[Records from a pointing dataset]
--

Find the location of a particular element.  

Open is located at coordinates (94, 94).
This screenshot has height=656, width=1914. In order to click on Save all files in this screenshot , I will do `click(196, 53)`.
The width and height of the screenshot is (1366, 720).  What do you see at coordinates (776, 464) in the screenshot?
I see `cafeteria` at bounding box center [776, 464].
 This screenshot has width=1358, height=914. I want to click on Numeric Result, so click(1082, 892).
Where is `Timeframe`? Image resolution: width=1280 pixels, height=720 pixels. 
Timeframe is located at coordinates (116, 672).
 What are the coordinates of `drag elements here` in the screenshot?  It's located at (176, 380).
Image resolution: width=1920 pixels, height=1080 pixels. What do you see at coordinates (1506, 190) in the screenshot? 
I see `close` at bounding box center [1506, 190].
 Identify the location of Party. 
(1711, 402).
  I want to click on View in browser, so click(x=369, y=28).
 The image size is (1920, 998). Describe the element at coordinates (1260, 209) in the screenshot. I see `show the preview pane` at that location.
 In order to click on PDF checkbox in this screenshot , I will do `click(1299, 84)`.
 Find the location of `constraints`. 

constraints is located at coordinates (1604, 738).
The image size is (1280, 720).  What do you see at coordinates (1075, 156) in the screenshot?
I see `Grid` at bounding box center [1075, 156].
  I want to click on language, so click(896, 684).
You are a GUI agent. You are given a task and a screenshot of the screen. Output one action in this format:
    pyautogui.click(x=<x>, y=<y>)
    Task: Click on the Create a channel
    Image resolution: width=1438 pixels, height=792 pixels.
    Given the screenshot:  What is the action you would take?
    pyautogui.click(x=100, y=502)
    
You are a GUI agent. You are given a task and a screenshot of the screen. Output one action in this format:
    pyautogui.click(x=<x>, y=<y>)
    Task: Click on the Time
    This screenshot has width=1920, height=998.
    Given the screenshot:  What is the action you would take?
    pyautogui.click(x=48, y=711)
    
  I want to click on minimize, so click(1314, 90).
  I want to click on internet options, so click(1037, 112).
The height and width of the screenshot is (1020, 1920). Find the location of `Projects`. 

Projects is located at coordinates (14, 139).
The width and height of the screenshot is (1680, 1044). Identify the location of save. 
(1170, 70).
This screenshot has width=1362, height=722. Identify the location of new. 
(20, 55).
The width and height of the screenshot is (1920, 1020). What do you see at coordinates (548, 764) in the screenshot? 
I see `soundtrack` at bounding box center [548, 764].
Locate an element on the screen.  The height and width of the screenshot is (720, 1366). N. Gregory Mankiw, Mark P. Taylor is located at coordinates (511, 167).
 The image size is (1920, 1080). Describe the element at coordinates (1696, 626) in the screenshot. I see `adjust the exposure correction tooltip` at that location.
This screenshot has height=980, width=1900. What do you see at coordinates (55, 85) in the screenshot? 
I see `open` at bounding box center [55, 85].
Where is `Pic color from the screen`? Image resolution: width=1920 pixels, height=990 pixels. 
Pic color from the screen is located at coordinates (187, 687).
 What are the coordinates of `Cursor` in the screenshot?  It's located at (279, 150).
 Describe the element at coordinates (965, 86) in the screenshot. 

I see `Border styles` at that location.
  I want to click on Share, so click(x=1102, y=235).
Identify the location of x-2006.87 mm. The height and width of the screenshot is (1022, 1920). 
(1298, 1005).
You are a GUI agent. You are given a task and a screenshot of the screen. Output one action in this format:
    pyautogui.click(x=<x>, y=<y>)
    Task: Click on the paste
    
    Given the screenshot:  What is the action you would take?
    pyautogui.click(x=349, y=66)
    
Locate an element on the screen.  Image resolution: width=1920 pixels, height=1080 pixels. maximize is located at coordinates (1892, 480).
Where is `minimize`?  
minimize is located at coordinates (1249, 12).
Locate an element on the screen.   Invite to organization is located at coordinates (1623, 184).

--

▶ **Written task**:
Reproduce the lines above verbatim, from the first to the last.

▶ **Answer to the task**:
Find the location of a particular element.  

Open is located at coordinates (94, 94).
This screenshot has height=656, width=1914. In order to click on Save all files in this screenshot , I will do `click(196, 53)`.
The width and height of the screenshot is (1366, 720).  What do you see at coordinates (776, 464) in the screenshot?
I see `cafeteria` at bounding box center [776, 464].
 This screenshot has width=1358, height=914. I want to click on Numeric Result, so click(1082, 892).
Where is `Timeframe`? Image resolution: width=1280 pixels, height=720 pixels. 
Timeframe is located at coordinates (116, 672).
 What are the coordinates of `drag elements here` in the screenshot?  It's located at (176, 380).
Image resolution: width=1920 pixels, height=1080 pixels. What do you see at coordinates (1506, 190) in the screenshot? 
I see `close` at bounding box center [1506, 190].
 Identify the location of Party. 
(1711, 402).
  I want to click on View in browser, so click(x=369, y=28).
 The image size is (1920, 998). Describe the element at coordinates (1260, 209) in the screenshot. I see `show the preview pane` at that location.
 In order to click on PDF checkbox in this screenshot , I will do `click(1299, 84)`.
 Find the location of `constraints`. 

constraints is located at coordinates (1604, 738).
The image size is (1280, 720).  What do you see at coordinates (1075, 156) in the screenshot?
I see `Grid` at bounding box center [1075, 156].
  I want to click on language, so click(896, 684).
You are a GUI agent. You are given a task and a screenshot of the screen. Output one action in this format:
    pyautogui.click(x=<x>, y=<y>)
    Task: Click on the Create a channel
    Image resolution: width=1438 pixels, height=792 pixels.
    Given the screenshot:  What is the action you would take?
    pyautogui.click(x=100, y=502)
    
You are a GUI agent. You are given a task and a screenshot of the screen. Output one action in this format:
    pyautogui.click(x=<x>, y=<y>)
    Task: Click on the Time
    This screenshot has width=1920, height=998.
    Given the screenshot:  What is the action you would take?
    pyautogui.click(x=48, y=711)
    
  I want to click on minimize, so click(1314, 90).
  I want to click on internet options, so click(1037, 112).
The height and width of the screenshot is (1020, 1920). Find the location of `Projects`. 

Projects is located at coordinates (14, 139).
The width and height of the screenshot is (1680, 1044). Identify the location of save. 
(1170, 70).
This screenshot has width=1362, height=722. Identify the location of new. 
(20, 55).
The width and height of the screenshot is (1920, 1020). What do you see at coordinates (548, 764) in the screenshot? 
I see `soundtrack` at bounding box center [548, 764].
Locate an element on the screen.  The height and width of the screenshot is (720, 1366). N. Gregory Mankiw, Mark P. Taylor is located at coordinates (511, 167).
 The image size is (1920, 1080). Describe the element at coordinates (1696, 626) in the screenshot. I see `adjust the exposure correction tooltip` at that location.
This screenshot has height=980, width=1900. What do you see at coordinates (55, 85) in the screenshot? 
I see `open` at bounding box center [55, 85].
Where is `Pic color from the screen`? Image resolution: width=1920 pixels, height=990 pixels. 
Pic color from the screen is located at coordinates (187, 687).
 What are the coordinates of `Cursor` in the screenshot?  It's located at (279, 150).
 Describe the element at coordinates (965, 86) in the screenshot. 

I see `Border styles` at that location.
  I want to click on Share, so click(x=1102, y=235).
Identify the location of x-2006.87 mm. The height and width of the screenshot is (1022, 1920). 
(1298, 1005).
You are a GUI agent. You are given a task and a screenshot of the screen. Output one action in this format:
    pyautogui.click(x=<x>, y=<y>)
    Task: Click on the paste
    
    Given the screenshot:  What is the action you would take?
    pyautogui.click(x=349, y=66)
    
Locate an element on the screen.  Image resolution: width=1920 pixels, height=1080 pixels. maximize is located at coordinates (1892, 480).
Where is `minimize`?  
minimize is located at coordinates (1249, 12).
Locate an element on the screen.   Invite to organization is located at coordinates (1623, 184).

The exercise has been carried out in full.